TASK INPUT ->
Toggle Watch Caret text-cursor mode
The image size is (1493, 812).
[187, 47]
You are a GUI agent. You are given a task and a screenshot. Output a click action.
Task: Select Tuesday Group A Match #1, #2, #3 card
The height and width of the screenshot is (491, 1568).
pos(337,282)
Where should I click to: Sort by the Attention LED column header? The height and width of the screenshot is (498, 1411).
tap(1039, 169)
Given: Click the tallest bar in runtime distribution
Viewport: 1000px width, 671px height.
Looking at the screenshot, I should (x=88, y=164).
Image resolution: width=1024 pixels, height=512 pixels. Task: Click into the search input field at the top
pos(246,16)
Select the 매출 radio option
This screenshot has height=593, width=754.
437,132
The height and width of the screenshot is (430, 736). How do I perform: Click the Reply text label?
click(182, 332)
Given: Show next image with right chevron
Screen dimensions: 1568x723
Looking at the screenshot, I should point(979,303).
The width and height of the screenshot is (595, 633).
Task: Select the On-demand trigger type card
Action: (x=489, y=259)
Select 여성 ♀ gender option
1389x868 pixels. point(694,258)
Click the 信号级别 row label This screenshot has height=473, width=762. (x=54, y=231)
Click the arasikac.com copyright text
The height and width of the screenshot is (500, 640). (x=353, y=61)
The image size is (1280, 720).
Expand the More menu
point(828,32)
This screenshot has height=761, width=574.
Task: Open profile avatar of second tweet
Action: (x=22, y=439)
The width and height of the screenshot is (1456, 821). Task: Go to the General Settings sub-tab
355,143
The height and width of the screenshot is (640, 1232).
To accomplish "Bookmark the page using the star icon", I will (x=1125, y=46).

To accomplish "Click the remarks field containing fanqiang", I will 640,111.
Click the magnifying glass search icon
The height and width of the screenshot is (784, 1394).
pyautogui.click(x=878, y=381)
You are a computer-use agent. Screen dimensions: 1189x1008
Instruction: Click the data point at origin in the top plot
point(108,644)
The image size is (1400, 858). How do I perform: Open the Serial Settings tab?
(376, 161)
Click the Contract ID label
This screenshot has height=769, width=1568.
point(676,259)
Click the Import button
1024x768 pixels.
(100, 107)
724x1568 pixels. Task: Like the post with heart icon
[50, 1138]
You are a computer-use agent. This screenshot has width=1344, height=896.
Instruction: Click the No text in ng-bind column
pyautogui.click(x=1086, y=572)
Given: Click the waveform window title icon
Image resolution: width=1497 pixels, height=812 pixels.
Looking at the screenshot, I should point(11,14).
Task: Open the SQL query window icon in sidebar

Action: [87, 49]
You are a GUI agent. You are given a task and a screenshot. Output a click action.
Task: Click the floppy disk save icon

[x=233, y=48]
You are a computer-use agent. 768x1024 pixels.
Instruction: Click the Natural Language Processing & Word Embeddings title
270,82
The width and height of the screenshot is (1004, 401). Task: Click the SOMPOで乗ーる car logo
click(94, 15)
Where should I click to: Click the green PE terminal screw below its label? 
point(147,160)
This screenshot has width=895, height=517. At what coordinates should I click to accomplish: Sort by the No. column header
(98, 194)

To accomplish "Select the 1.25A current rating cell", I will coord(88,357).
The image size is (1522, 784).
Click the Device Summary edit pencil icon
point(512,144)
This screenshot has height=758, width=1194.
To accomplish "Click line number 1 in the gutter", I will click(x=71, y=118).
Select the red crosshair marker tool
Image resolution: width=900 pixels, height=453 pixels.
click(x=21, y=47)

PROBLEM DESCRIPTION -> Lines in the listing above that hold the string "computer" need counting. Please reply with the total only.

SOLUTION TO THE PROBLEM -> 3